Input material »

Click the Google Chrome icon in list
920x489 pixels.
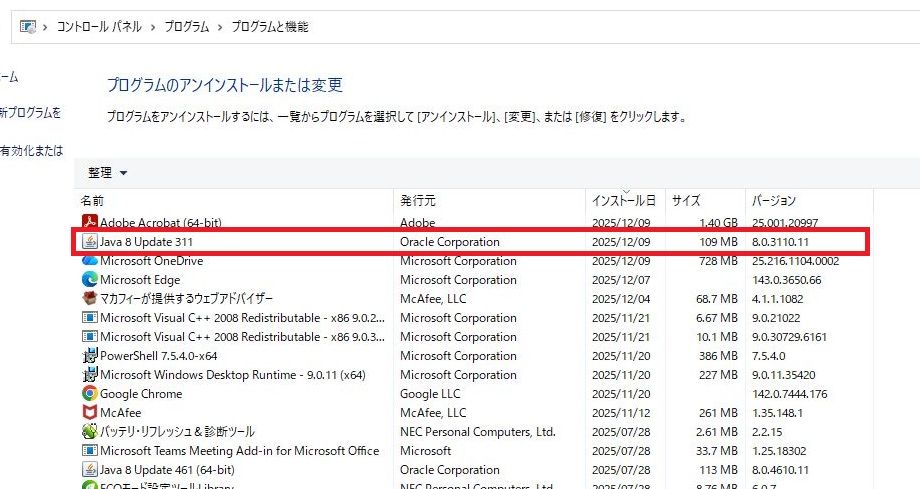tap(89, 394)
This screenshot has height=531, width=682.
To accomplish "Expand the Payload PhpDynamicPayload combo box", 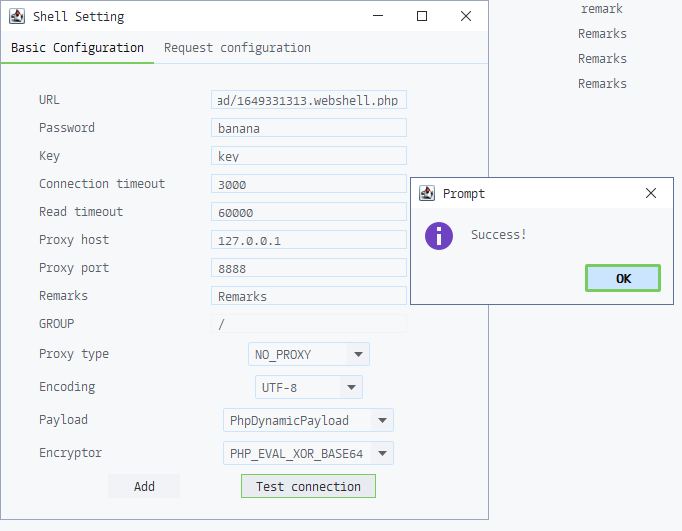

Task to complete »
Word for word, return the entries above, but without any pictures.

Expected answer »
Click the Google Chrome icon in list
920x489 pixels.
tap(89, 394)
This screenshot has height=531, width=682.
To accomplish "Expand the Payload PhpDynamicPayload combo box", 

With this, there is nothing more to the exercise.